PROBLEM REQUIREMENTS —
Go through the material below and copy all lines with "agent".

START PROVIDED RECORDS

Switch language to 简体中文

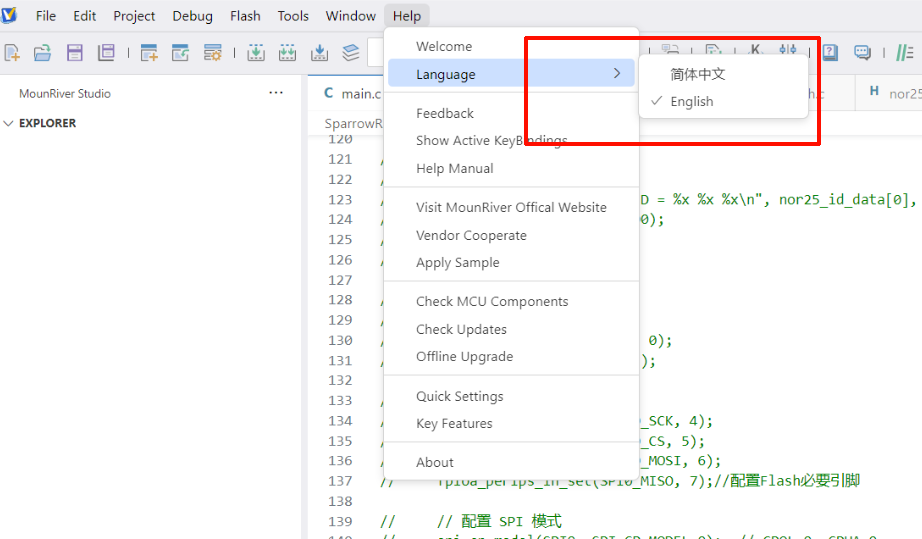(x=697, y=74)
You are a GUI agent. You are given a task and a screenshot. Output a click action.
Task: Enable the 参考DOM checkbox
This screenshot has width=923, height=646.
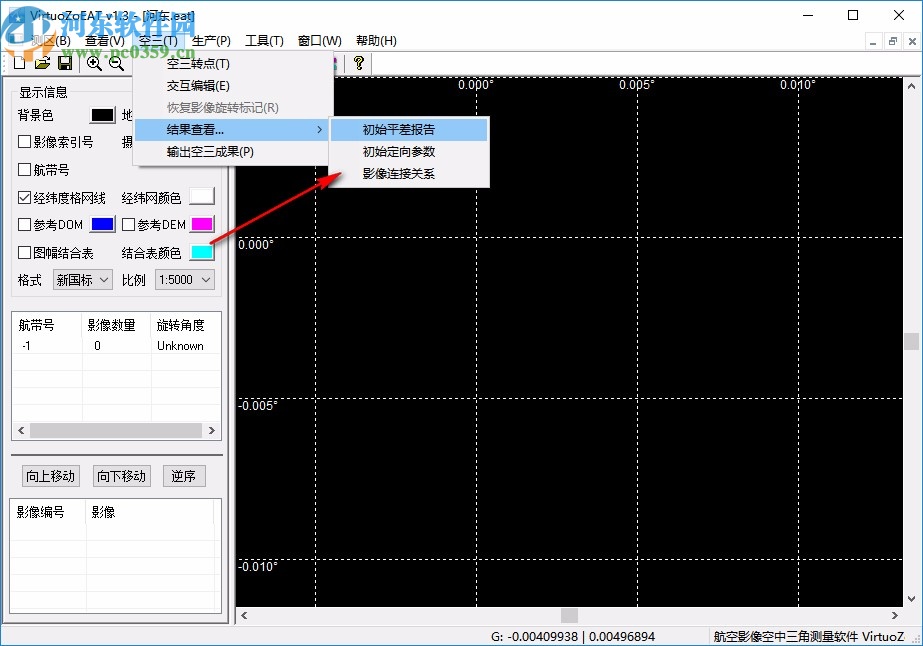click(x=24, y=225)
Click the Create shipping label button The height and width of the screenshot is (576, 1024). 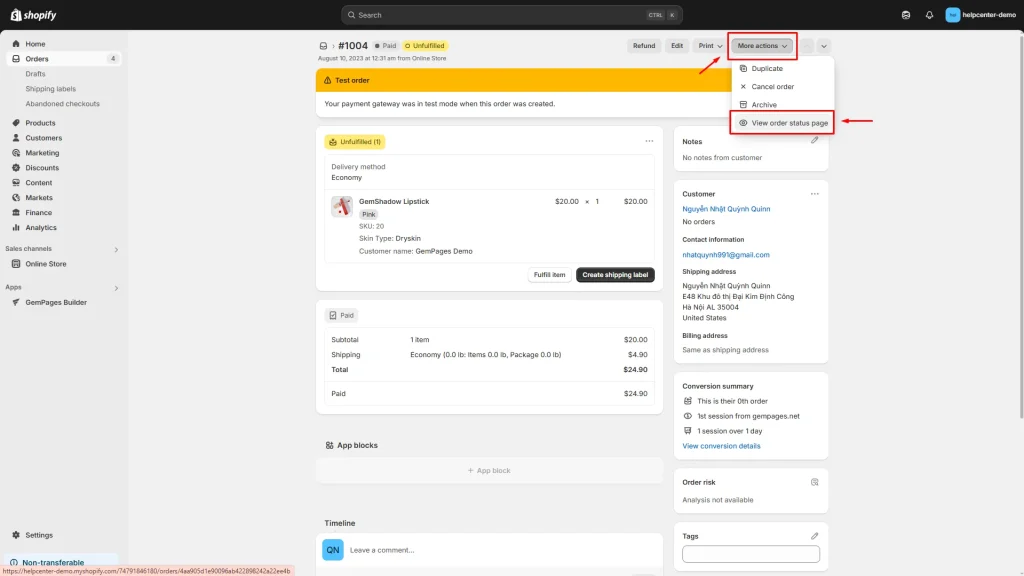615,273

END PROVIDED RECORDS
START PROVIDED RECORDS

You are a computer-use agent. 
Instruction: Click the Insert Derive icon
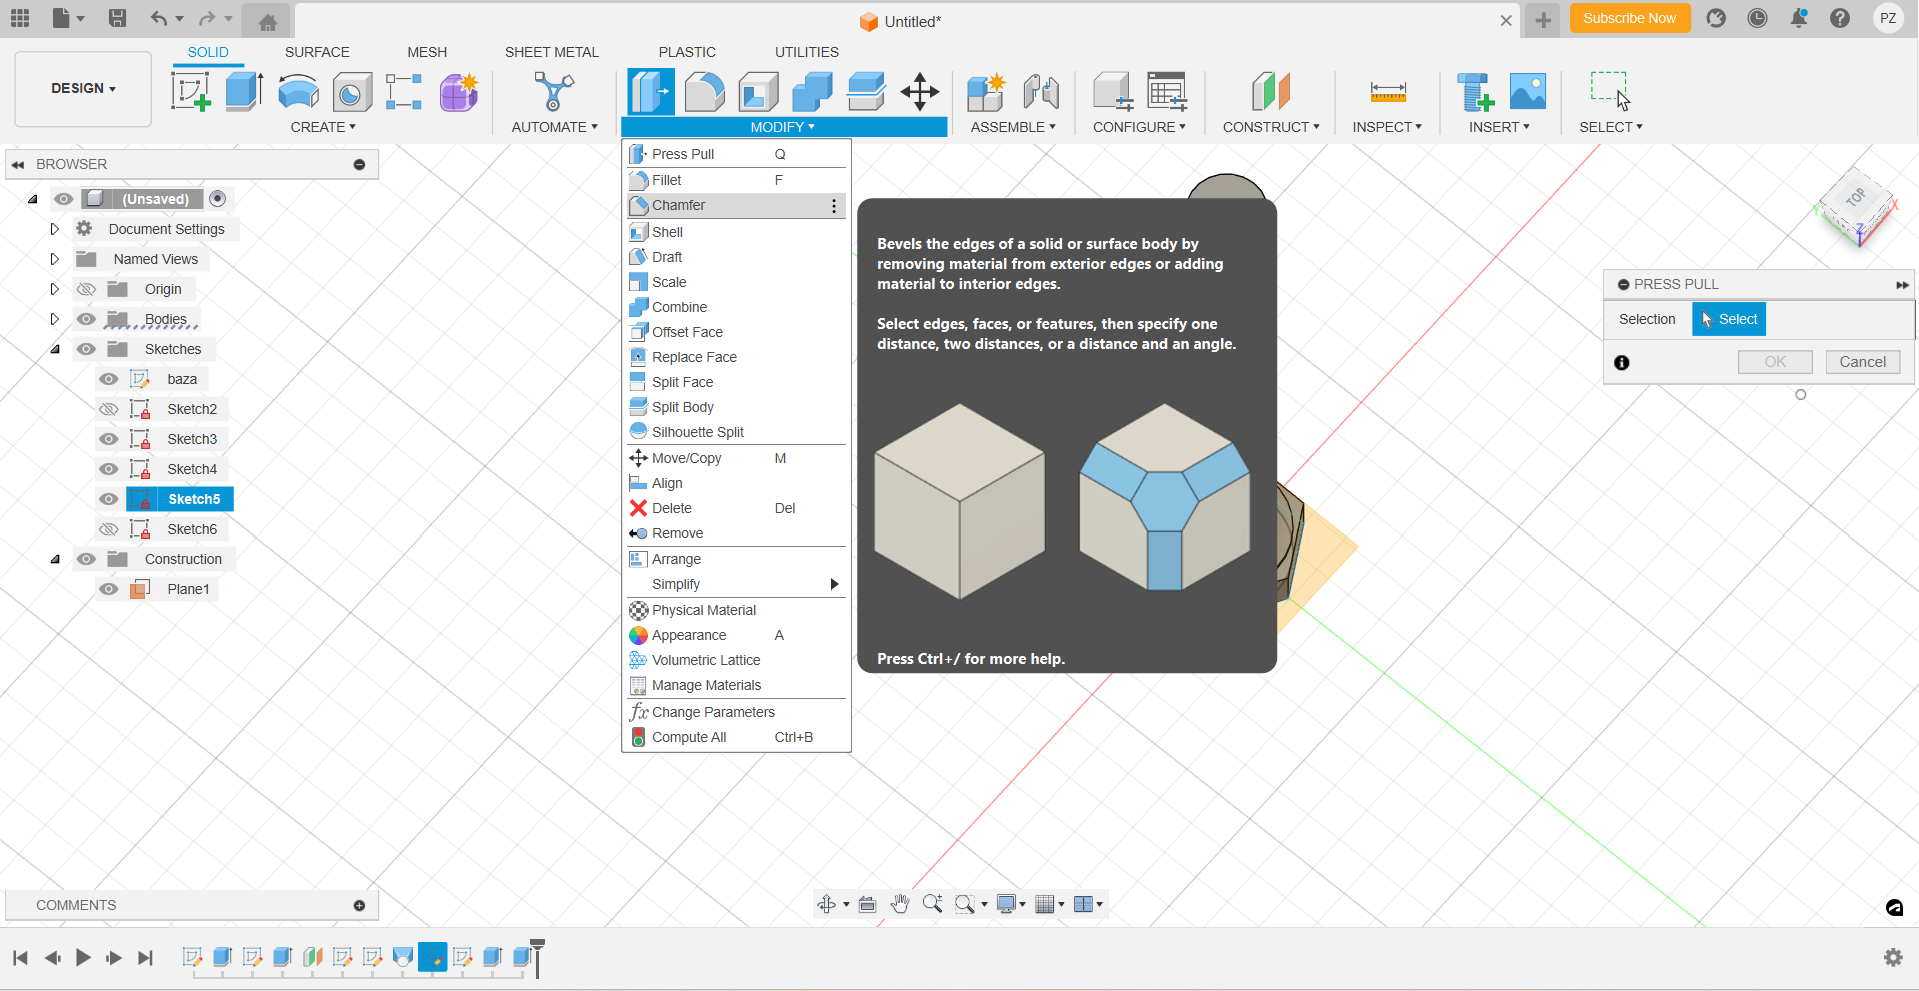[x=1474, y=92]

END PROVIDED RECORDS

WRITTEN ANSWER —
You are a GUI agent. You are given a task and a screenshot. Output a click action.
You are a computer-use agent. 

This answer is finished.